Legend Gary buys a round of drinks for a trio of mates: three Carlings, a Rekordelig, and a round of sambucas. Gary accidentally splashes a few specks of beer, as he gesticulates with enthusiasm while telling a legendary anecdote, across his mates trousers. In apology Legend Gary puts a finger in a newly purchased glass of Captain Morgan and downs it in one. He becomes a bit drunk, doesn't attract members of the opposite sex yet feels gratified knowing his friends wholeheartedly commended his alcohol-imbibing antics.

Vodka Margarine

Don't you dare call him Legend Gareth. That's what your mum calls him.

Shoulders?-Stomach!

Legend Gary!

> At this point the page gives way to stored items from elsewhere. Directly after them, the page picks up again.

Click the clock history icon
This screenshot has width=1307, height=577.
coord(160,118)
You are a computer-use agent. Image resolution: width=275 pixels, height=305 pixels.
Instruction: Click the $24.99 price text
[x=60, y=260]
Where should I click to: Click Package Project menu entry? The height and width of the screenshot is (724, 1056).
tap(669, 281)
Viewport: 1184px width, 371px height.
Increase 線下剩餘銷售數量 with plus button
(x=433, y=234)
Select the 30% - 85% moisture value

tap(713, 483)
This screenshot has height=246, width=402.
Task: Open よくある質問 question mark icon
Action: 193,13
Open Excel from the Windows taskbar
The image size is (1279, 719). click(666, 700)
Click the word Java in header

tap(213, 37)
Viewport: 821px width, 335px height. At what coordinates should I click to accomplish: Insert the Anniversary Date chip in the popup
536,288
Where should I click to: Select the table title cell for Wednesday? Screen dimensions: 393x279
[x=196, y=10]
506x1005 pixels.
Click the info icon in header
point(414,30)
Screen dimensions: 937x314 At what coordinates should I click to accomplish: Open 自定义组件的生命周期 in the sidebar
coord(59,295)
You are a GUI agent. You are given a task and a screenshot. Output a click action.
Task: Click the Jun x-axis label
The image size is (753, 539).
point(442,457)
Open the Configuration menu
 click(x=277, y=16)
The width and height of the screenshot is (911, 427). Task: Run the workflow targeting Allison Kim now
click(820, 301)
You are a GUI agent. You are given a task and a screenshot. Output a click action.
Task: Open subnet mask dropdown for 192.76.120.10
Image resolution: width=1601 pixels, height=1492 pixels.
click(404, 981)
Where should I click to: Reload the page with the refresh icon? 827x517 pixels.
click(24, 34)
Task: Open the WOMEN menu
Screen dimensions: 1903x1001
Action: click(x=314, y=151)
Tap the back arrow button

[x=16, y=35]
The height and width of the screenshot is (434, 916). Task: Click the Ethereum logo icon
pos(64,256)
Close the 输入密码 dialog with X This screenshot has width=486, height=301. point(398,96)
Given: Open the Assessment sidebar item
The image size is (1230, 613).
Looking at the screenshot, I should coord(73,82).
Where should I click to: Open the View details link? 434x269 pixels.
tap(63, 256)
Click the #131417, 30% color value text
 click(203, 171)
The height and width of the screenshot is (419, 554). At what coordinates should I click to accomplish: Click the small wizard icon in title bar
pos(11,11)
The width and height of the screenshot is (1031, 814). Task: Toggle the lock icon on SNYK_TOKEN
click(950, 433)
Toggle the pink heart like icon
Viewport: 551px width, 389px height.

Your tea's on the table

33 next month

Shoulders?-Stomach!

Legend Gary just got diagnosed with Bantser

thraxx



LEGEND GARY's classic new motor.

Beagle 2

Legend Gary gets out some old school photos of the gang all together and just sobs, really deep sobs. Each dream was a shooting star that died away. If only Bestiality Chris hadn't gone to the abandoned quarry that day. He could have stopped it. He could have stopped it. He texts his brother: "watching darts fagot?"

Steven

This is getting post-ironic now, fuck that.

Legend Gary in a car full of mates drives past a load of Muslim girls wearing face veils shouts "Eh! Get your face out for the lads!" to uproarious laughter from the backseat.

madhair60

Walking through Birmingham City Centre alone, a fuming Legend Gary presses his middle finger full into the face of a non-muslim asian woman in what he believes to be a hijab but actually isn't.

madhair60

Legend Gary, eating a cheeseburger, sees a hijab-wearing woman and says "Burger King? More like Burkha King!" He is in McDonalds and alone.

madhair60

Legend Gary takes the lads to Hunstanton.  In 2016.